◆ Instructions for the task: Transcribe, word for word and without additions, each line below from the one containing "[instagram] (1173, 20)" through the one containing "Ingreso (701, 74)", both ends included.

━━━━━ The input ━━━━━

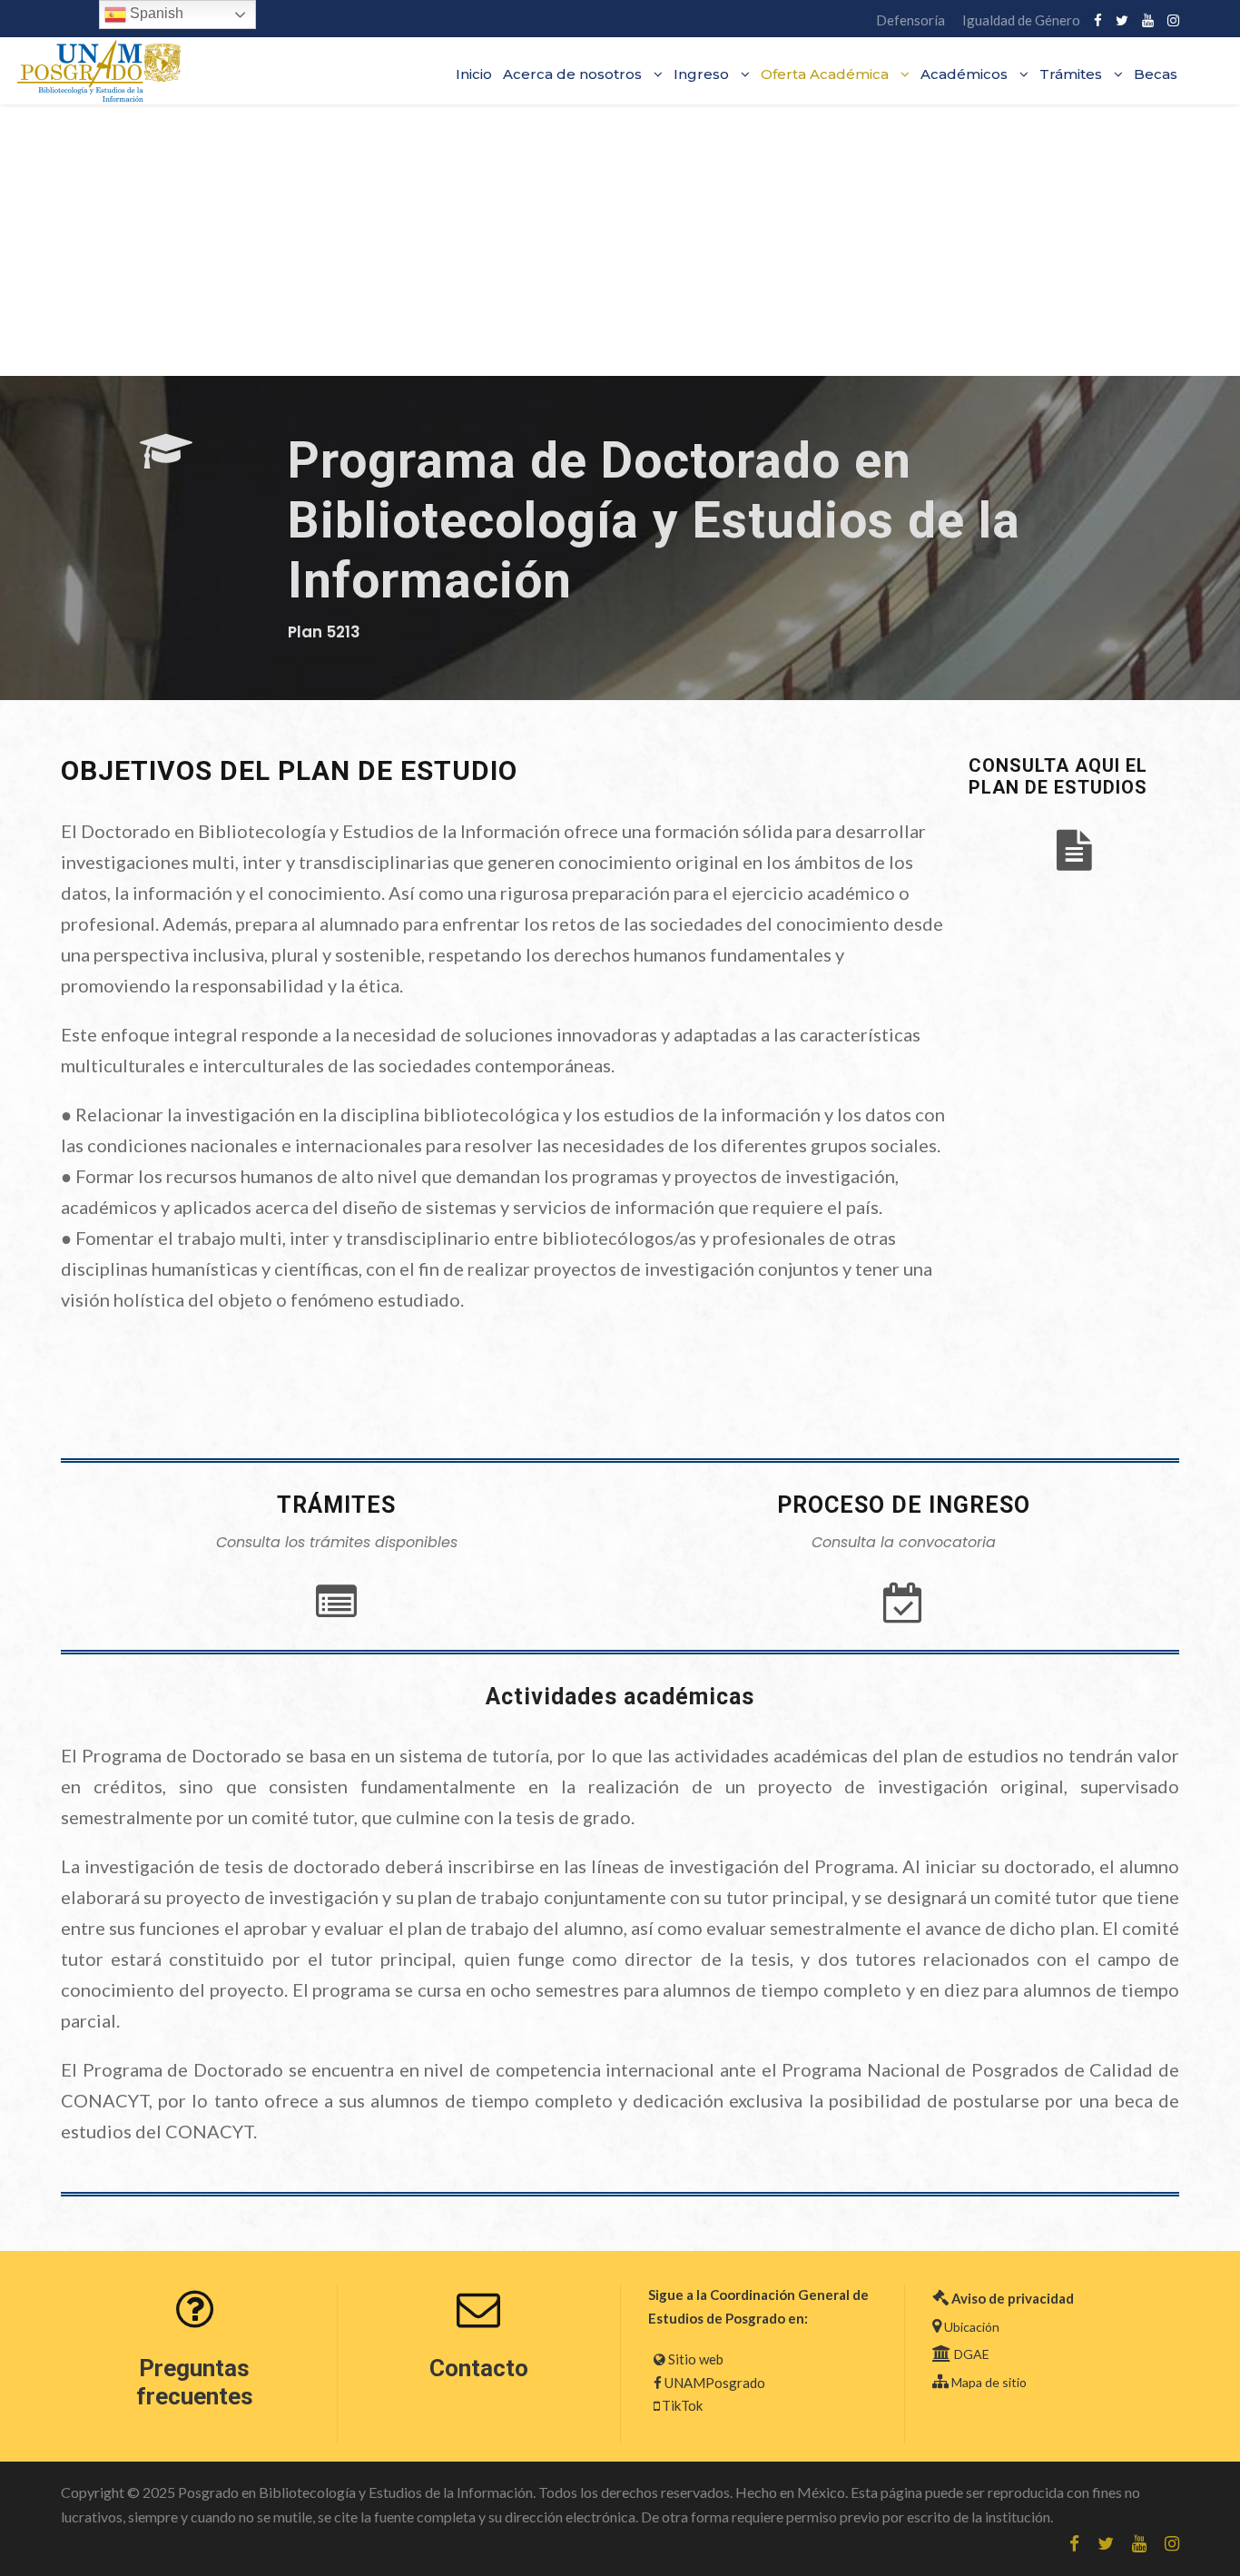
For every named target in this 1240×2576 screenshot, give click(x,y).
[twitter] (1122, 20)
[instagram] (1173, 20)
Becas (1155, 74)
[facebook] (1098, 20)
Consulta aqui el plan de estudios (1058, 776)
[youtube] (1148, 20)
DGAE (971, 2354)
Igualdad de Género (1021, 20)
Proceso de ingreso (903, 1505)
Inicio (474, 74)
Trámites (1070, 74)
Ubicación (971, 2326)
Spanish (154, 13)
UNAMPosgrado (714, 2382)
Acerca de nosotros (572, 74)
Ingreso (701, 74)
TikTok (682, 2405)
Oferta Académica (825, 74)
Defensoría (910, 20)
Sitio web (695, 2359)
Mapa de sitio (989, 2382)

━━━━━

◆ Answer to the problem:
[instagram] (1173, 20)
Becas (1155, 74)
[facebook] (1098, 20)
Consulta aqui el plan de estudios (1058, 776)
[youtube] (1148, 20)
DGAE (971, 2354)
Igualdad de Género (1021, 20)
Proceso de ingreso (903, 1505)
Inicio (474, 74)
Trámites (1070, 74)
Ubicación (971, 2326)
Spanish (154, 13)
UNAMPosgrado (714, 2382)
Acerca de nosotros (572, 74)
Ingreso (701, 74)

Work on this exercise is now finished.